**Problem to solve:**
Output every record verbatim, and omit each picture.

[Records contained in a dataset]
● ● ●

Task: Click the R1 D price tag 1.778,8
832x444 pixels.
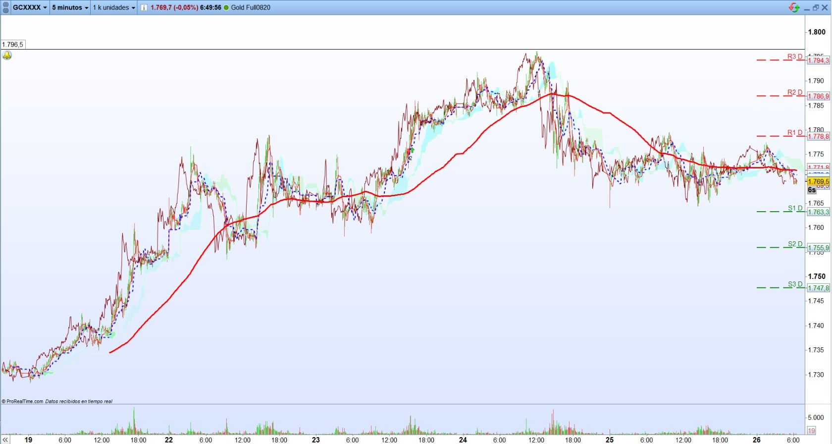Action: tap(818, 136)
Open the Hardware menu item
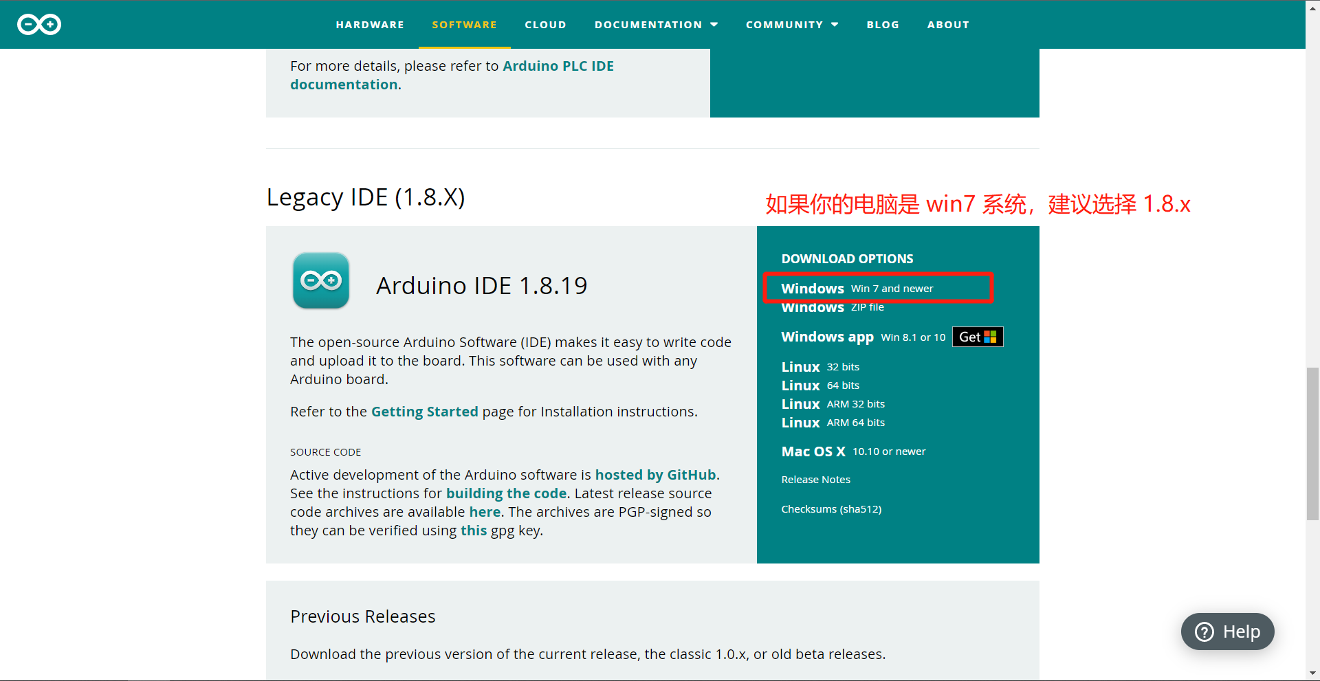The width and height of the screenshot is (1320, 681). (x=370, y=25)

● ● ●

**Response to the task:**
Task: Click the R1 D price tag 1.778,8
832x444 pixels.
Action: tap(818, 136)
Open the Hardware menu item
The width and height of the screenshot is (1320, 681). (x=370, y=25)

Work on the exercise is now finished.